Overview

This problem asks us to rearrange the presentation order of employees under given constraints to maximize the total score \(\sum_{i=1}^{N} A_i \times P_i\).

Analysis

First, without any constraints, to maximize the total score, the optimal strategy is to arrange employees so that “those with higher presentation ability \(A_i\) present earlier (smaller rank \(P_i\)).” This is intuitively easy to understand — for example, if \(A = [3, 1, 2]\), setting the presentation order to \([3, 1, 2]\) → ranks \([1, 2, 3]\) maximizes the score.

However, in this problem, there are several constraints of the form “employee \(U_k\) must present before employee \(V_k\).” Such relationships can be represented as a directed graph and are related to the concept of topological sorting. We need to find an optimal permutation that satisfies all constraints.

A straightforward approach is to try all permutations. Since \(N\) is at most 8, the total number of permutations is at most \(8! = 40320\), which can be processed sufficiently fast. Therefore, a brute-force approach is both practical and safe.

The strategy is: 1. Generate all permutations. 2. For each permutation, check whether all constraints are satisfied. 3. If satisfied, compute the score and update the maximum value.

This allows us to obtain the correct answer.

Algorithm

1. Read the input and store the constraints in a list (converting to 0-indexed).
2. Use Python’s itertools.permutations to generate all possible presentation orders (permutations) of employees.
3. For each permutation, do the following:
   • For every condition \((u, v)\) in the constraint list, check whether \(u\) appears before \(v\) in the permutation.
   • If any violation is found, the permutation is invalid.
   • If all constraints are satisfied, compute the score \(\sum_{i=0}^{N-1} A[i] \times (\text{rank}_i + 1)\).
   • Update the maximum score.
4. Output the final maximum score.

Complexity

• Time complexity: \(O(N! \times M)\)
  • There are \(N!\) permutations, and for each one we check up to \(M\) constraints.
• Space complexity: \(O(N + M)\)
  • For the input array and the constraint list.

Implementation Notes

• Employee numbers are 1-indexed in the input, but converting them to 0-indexed internally makes list index operations easier.
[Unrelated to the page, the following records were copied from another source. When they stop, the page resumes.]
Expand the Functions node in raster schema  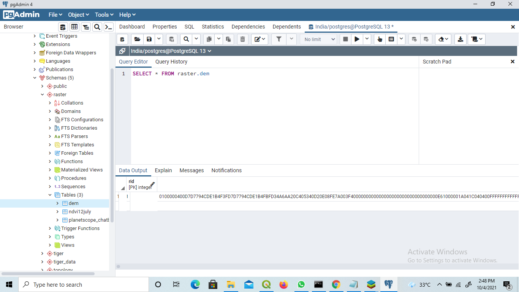click(50, 162)
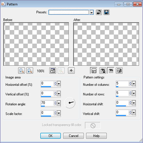Click the reset to default icon
The height and width of the screenshot is (143, 143).
point(99,12)
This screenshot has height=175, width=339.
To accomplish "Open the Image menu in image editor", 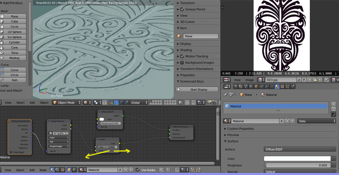I will [249, 80].
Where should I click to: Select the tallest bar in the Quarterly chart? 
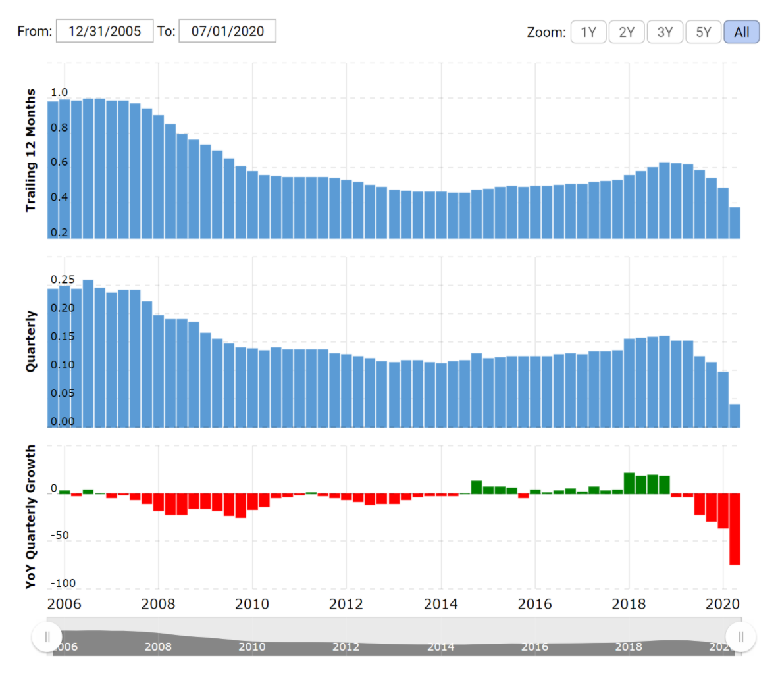click(88, 355)
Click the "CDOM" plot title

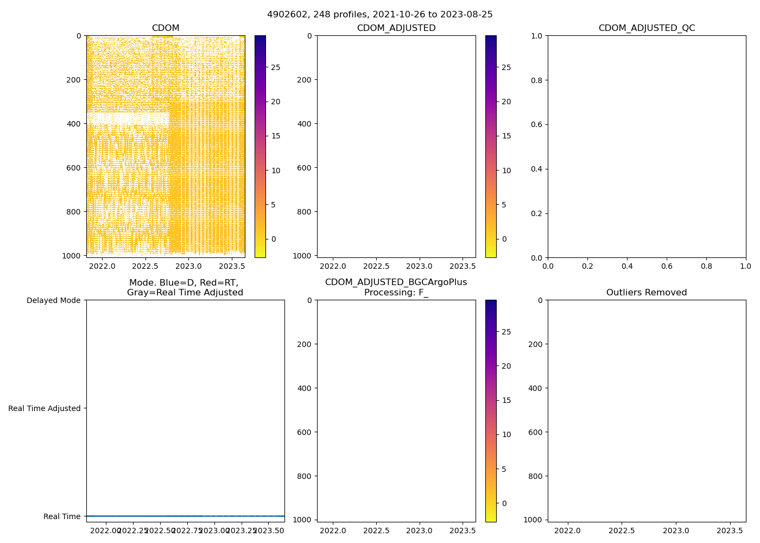pos(166,28)
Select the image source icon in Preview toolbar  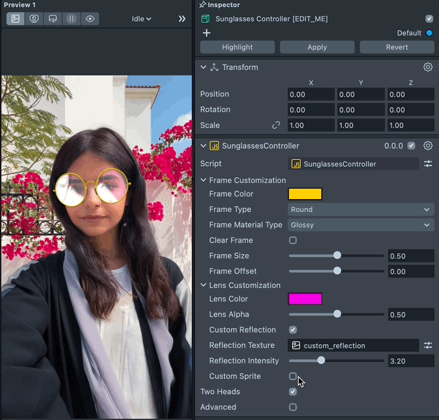coord(15,19)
• perm.index(i) gives the position (0-indexed) of employee \(i\) in the permutation, so adding 1 gives the rank.

• Permutations that violate constraints can be pruned early to avoid unnecessary computation (branch pruning).

  Source Code

from itertools import permutations

def main():
    import sys
    input = sys.stdin.read
    data = input().split()
    
    N = int(data[0])
    M = int(data[1])
    A = list(map(int, data[2:2+N]))
    
    constraints = []
    for i in range(M):
        u = int(data[2+N + 2*i]) - 1  # 0-indexed
        v = int(data[2+N + 2*i + 1]) - 1
        constraints.append((u, v))
    
    max_score = -1
    
    for perm in permutations(range(N)):
        valid = True
        for u, v in constraints:
            if perm.index(u) >= perm.index(v):
                valid = False
                break
        if valid:
            score = sum(A[i] * (perm.index(i) + 1) for i in range(N))
            if score > max_score:
                max_score = score
                
    print(max_score)

if __name__ == "__main__":
    main()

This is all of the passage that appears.